Our single episode of native vessel thrombosis occurred in a patient who had a short and relatively wide pseudoaneurysm neck. Accordingly, we try to avoid thrombin injection therapy in patients with a very short or very wide flow channel leading from the femoral artery to the pseudoaneurysm cavity. We believe that these patients are at an increased risk for thrombin solution washing out of the pseudoaneurysm cavity and into the native vasculature.
Although we did not witness any arteriovenous fistulae in our series, there is a reported case of massive pulmonary embolism after injection of a pseudoaneurysm with an associated arteriovenous fistula [25]. Caution is advised when treating a pseudoaneurysm with an associated arteriovenous fistula.
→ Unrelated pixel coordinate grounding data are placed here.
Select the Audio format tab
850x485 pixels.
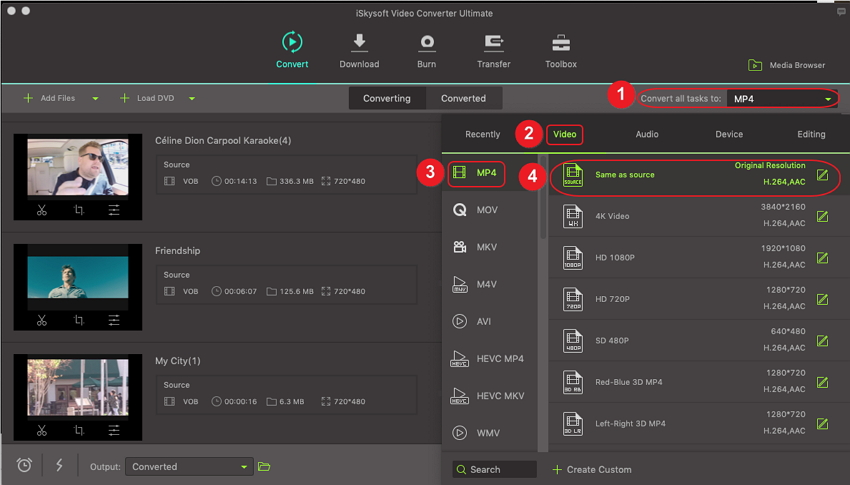coord(646,134)
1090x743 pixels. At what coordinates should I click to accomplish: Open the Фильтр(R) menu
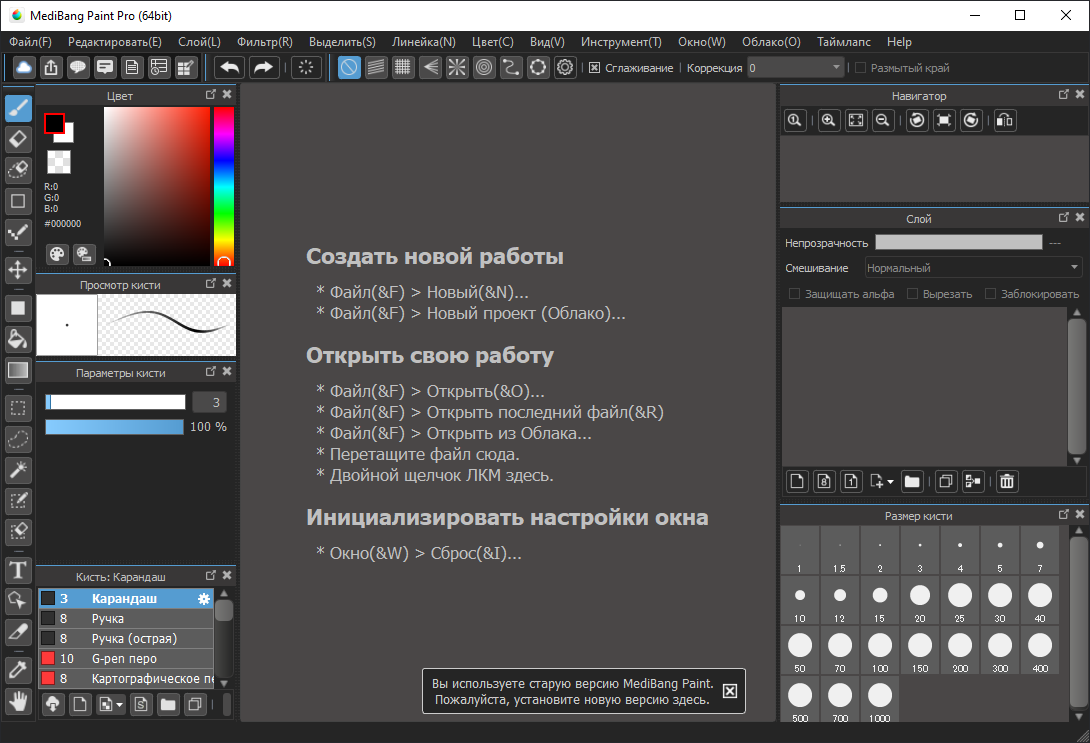point(265,42)
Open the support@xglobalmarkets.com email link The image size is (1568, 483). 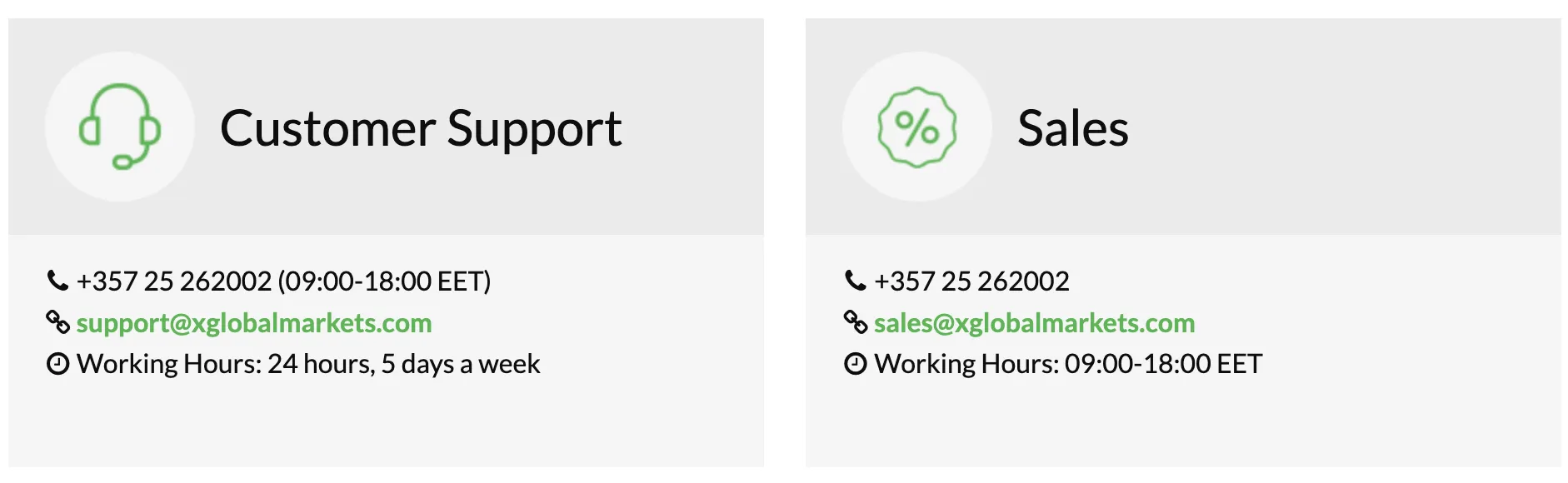tap(254, 323)
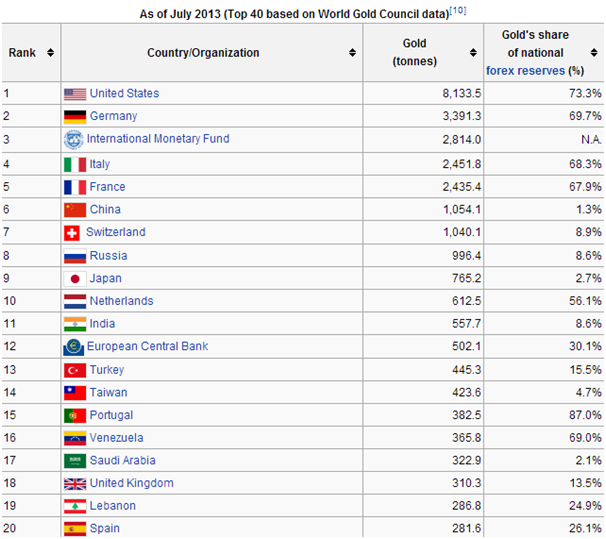Click the United Kingdom flag icon
This screenshot has height=539, width=606.
[75, 484]
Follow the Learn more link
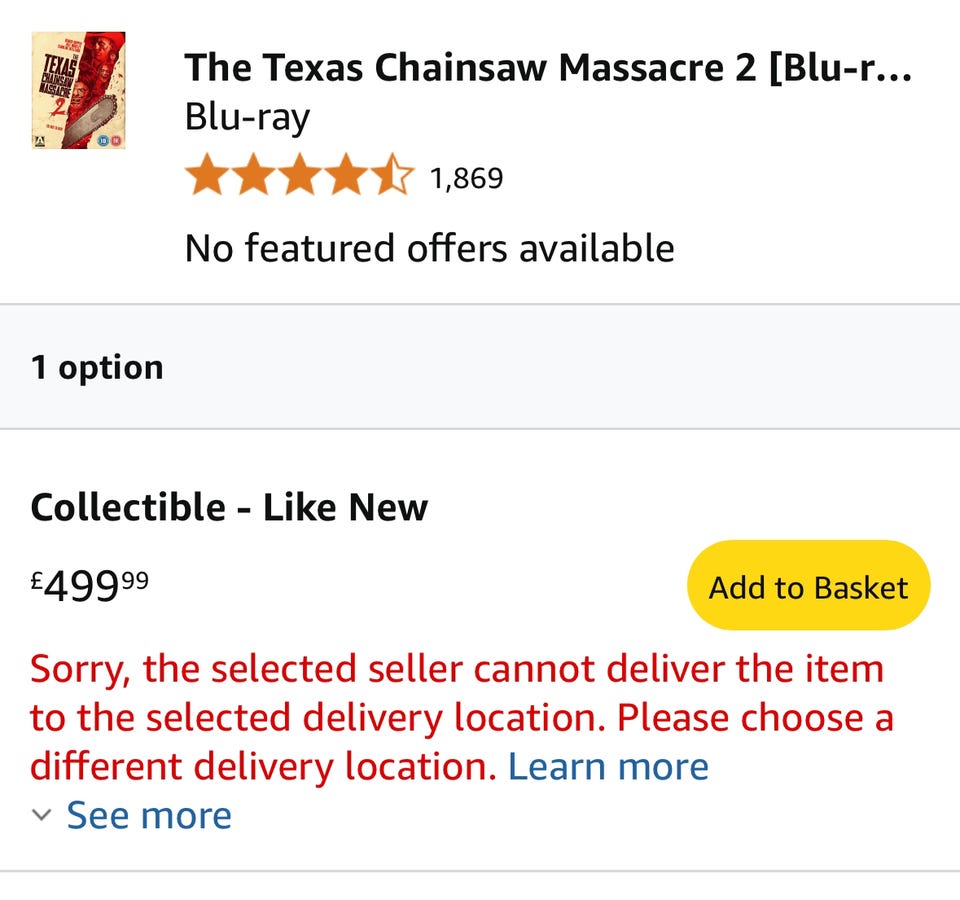Screen dimensions: 960x900 [608, 767]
Finally, there are several reported cases of hypersensitivity reaction after exposure to bovine thrombin. The most common reaction is that of hypotension and bradycardia [26], although anaphylaxis has been reported [27]. In addition, there are several reported cases of immune complex reaction to bovine thrombin resulting in antibody formation, which may cross-react with the coagulation cascade, resulting in factor inhibition and clinical coagulopathy [2832]. We witnessed no such reactions in our series.
In summary, we believe that obliteration of an iatrogenic pseudoaneurysm by thrombin injection is safe, effective, and accompanied by low morbidity, allowing an early return to activity.